İstasyona girmek için yine merdiven indik ve çıktık. Uzun zamandır spor yapmadığım için daha uzun bir süre yapmayacağımı sanıyordum ancak bugünkü performans beni birkaç gün rahat rahat götürür. Her türlü hormonu salgıladığımı sanıyorum. Açlık artık başıma vurmuştu. Başım ağrıyordu ve bacaklarımı taşımakta güçlük çekiyordum. Susamıştım ama okadar çok su içmiştim ki tuvalete de gitmem gerekiyordu. Hah gerçekten felaket bir durumdaydım. One, two testing. I am still alive, so keep walking. Vanessa sigara içmek istiyordu ben de çantalardan kurtulmak. Çantaları locker’a verdik, kolay oldu. Ancak ben artık tuvalete gitmeliydim o ise sigara içmeliydi. O pis tuvaletteki maceramı anlatmayacağım ama kötü olduğunu söylemem yeterli olacaktır sanırım.

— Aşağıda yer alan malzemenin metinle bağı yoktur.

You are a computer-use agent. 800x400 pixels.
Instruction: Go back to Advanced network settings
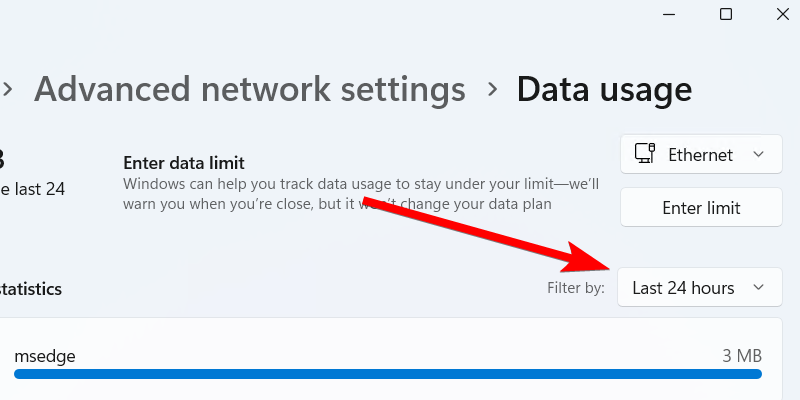click(250, 89)
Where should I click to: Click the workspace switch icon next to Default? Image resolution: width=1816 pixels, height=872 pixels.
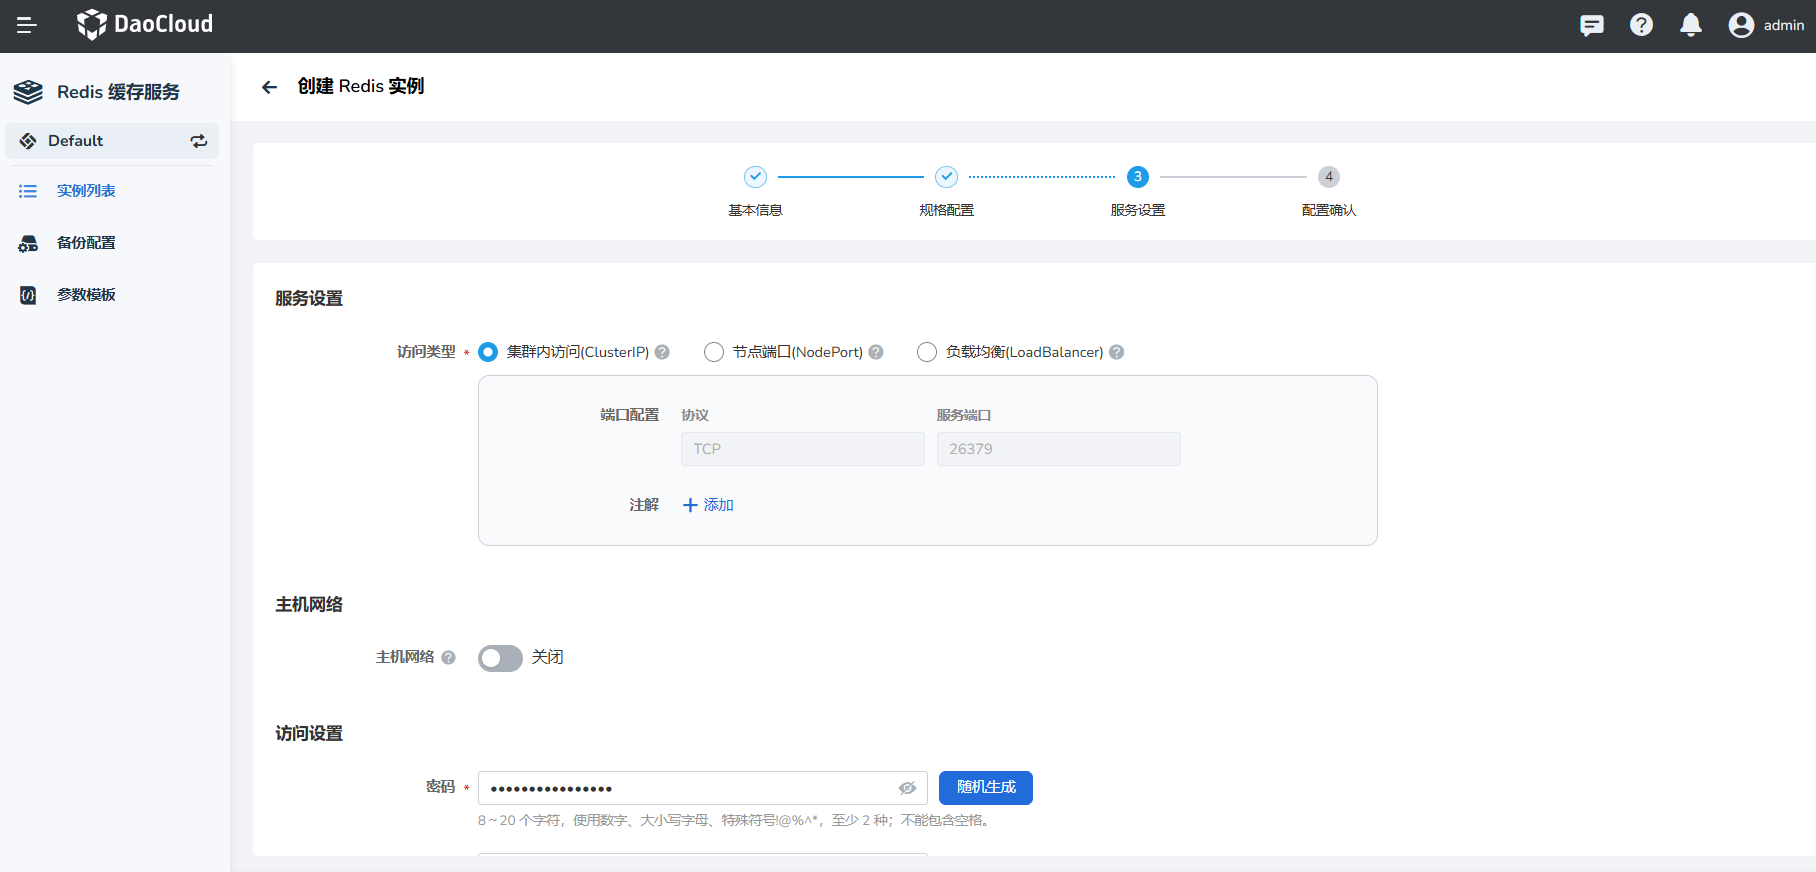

Ve kendimizi dışarı attık. Tanrım burası neresi? Bu kalabalık ki keşmekeş… Of, anlatmak yine imkansız. Daha evvel Hindistan için söylemiş olduğum hiçbir şey bu şehir için geçerli olamaz. Dilenciler, para isteyenler, yiyecek insanlar, çocuğunu pataklayanlar, yerlerde sürünenler, her yere mütemadiyen tüküren insan sürüleri… Devam edemiyorum.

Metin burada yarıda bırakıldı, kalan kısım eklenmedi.